Last week, after a relaxing weekend at our friends’ mökki (Finnish summer cottage), we did a whirlwind tour of three capital cities in three days. The three countries we visited are known to their respective residents as Suomi, Eesti and Sverige. The last two might sound somewhat familiar to an English-speaker; we call them Estonia and Sweden. But the first country’s own name for itself sounds nothing like the English name; to us, ‘Suomi’ is ‘Finland.’
While in Helsinki, we visited Suomenlinna, a maritime fortress whose name translates literally as “Finnish Castle.” Just like everywhere else in Finland, the signs at Suomenlinna were in both Finnish and Swedish. The Swedish name for this fortress is “Sveaborg” which translates more or less as “Swedish Castle.” Hmmm.
Several times this year, we’ve wondered at the historical reasons that the English language came up with a different name for almost every major city in Italy (Roma>Rome; Firenze>Florence; Venezia>Venice, etc), but left French and Spanish city names untouched.
And of course, English isn’t the only language that ignores endonyms (names used by a group of people to describe themselves, their language and the place where they live) in favour of exonyms (names used by outsiders to describe those same things); we say, “Germany,” the Spanish say “Alemania” and the Hungarians say “Németország.” None of these sound even remotely like “Deutschland,” which is what the people who live there call it.
And so far we’ve only discussed European countries. The situation becomes even trickier as you venture into Asia. Do you know the English name for the country called “Bharat”? Can you make any sense of the names on this map?

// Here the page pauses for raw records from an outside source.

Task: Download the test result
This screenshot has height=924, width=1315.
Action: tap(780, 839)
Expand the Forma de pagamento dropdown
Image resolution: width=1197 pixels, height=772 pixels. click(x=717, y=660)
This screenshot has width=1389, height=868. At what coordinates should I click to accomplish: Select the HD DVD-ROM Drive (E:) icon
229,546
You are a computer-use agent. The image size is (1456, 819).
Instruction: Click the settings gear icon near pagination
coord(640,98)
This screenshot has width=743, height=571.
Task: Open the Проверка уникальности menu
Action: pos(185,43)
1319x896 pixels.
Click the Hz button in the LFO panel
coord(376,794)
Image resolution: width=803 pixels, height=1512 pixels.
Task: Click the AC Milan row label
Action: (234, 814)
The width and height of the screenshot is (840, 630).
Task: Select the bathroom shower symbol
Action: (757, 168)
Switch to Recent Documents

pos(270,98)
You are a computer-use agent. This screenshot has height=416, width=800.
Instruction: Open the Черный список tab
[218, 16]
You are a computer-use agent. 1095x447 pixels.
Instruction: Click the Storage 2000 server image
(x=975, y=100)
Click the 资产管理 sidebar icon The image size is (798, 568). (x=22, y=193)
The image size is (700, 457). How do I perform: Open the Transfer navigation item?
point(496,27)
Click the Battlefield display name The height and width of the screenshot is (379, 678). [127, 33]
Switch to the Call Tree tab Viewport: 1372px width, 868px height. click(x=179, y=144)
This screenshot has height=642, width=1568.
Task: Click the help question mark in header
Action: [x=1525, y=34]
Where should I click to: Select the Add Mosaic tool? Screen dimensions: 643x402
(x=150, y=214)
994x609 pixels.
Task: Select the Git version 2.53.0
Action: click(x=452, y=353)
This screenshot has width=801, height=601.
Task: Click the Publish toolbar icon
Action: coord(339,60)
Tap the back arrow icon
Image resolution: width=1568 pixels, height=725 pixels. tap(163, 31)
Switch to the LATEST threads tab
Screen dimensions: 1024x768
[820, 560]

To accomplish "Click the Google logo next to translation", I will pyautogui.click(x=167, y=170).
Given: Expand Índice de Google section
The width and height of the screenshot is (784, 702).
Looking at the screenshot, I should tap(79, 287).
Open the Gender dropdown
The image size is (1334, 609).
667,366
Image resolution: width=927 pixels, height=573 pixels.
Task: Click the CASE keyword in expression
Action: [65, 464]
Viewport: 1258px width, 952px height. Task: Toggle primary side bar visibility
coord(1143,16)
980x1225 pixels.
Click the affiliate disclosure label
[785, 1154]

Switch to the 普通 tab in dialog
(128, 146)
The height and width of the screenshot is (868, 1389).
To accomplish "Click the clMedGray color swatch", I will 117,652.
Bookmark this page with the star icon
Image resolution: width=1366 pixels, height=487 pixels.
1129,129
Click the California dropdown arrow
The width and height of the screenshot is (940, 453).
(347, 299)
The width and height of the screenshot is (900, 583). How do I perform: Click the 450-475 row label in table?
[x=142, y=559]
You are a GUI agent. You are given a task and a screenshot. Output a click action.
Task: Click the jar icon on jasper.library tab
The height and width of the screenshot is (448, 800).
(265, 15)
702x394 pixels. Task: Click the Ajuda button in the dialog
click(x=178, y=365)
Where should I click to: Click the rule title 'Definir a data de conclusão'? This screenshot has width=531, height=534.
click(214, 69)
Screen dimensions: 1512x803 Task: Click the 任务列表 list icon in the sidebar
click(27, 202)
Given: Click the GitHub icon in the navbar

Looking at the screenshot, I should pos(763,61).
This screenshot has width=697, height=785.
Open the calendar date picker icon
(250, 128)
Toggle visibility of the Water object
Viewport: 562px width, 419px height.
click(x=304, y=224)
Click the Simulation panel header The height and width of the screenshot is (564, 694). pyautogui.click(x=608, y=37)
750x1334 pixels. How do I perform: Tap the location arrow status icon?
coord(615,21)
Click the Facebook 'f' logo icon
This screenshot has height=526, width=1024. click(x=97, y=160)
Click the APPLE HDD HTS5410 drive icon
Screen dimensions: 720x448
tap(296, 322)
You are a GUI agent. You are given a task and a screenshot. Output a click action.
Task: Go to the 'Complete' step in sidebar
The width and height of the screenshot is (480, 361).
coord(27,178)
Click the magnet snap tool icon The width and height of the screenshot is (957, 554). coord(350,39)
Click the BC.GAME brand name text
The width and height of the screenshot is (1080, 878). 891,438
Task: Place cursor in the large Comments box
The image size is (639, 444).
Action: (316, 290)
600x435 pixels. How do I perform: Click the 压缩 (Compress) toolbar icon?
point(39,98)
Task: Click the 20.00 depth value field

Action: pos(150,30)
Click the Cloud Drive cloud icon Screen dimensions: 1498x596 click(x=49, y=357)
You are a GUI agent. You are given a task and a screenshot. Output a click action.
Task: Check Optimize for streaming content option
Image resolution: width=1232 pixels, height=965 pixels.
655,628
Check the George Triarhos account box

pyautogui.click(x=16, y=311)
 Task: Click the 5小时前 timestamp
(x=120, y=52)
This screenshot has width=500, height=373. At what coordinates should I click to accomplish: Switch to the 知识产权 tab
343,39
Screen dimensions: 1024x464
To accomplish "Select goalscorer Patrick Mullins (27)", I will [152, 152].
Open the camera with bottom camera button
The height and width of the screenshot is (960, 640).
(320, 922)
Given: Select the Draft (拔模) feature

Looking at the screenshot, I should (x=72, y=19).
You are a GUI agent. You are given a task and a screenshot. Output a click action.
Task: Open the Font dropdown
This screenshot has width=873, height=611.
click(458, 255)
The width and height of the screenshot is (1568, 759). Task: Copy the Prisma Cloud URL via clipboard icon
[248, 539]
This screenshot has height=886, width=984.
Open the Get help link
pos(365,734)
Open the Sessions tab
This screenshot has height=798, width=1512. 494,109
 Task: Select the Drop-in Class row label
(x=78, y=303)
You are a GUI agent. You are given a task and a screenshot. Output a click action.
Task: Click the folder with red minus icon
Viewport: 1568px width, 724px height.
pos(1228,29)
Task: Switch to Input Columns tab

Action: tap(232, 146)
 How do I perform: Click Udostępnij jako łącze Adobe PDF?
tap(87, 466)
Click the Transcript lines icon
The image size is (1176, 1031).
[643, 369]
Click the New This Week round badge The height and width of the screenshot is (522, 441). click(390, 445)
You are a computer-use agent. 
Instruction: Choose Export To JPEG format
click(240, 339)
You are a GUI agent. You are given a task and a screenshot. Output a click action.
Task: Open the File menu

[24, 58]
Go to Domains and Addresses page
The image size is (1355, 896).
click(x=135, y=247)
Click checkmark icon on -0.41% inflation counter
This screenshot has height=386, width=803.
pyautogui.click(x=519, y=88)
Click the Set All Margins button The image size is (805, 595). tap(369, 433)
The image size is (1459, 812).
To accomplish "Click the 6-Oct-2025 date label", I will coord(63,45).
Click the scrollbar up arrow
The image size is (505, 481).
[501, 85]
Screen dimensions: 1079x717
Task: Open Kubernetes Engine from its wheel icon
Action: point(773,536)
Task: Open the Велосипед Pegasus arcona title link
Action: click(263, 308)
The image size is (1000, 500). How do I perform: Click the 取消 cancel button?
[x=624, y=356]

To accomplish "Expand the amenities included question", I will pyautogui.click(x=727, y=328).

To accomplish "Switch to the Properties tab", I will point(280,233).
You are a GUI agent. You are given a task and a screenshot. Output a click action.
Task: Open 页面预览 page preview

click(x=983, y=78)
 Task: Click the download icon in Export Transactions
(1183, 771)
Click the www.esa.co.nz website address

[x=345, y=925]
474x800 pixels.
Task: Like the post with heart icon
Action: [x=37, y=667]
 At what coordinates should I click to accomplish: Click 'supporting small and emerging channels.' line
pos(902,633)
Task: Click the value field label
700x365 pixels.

Deciding whether to use an endonym or exonym seems pretty straightforward when communicating with another outsider. I don’t tell my English-speaking friends, “I’m heading to Suomi this weekend” because I know that they won’t know what I mean. Even when talking to someone who’s from the country in question, it seems fine to use the commonly accepted place name of whatever language we’re speaking: I usually say “Germany” when speaking in English with German friends, just as I say “Vereinige Staaten” when speaking in German about my own country of birth.
But it’s all well and fine for those of us who speak historically imperial languages to assent (in limited situations) to calling our countries by their names in other languages; those different names are little more than fanciful amusements to us. But if you live in Georgia (the Republic in the Caucasus, not the state in the American South), whether someone calls your country, ‘Georgia’ or ‘Gruziya’ or ‘Sakartvelo’ might matter a great deal to you.
For the most part, I think we should call a country/city/ethnic group whatever it wants to be called. That doesn’t necessarily mean calling them what they call themselves; in the example from the previous paragraph, the country wants others to call it ‘Georgia’ even though it calls itself “Sakartvelo.” And no one in any of the three countries we visited last week seemed to have any qualms about calling their country a different name whilst speaking in English.
In any case, this might be one of the few areas where European countries do a better job with Africa than with each other. Although they may spell it slightly differently, most European languages comply with calling Kenya, ‘Kenya.”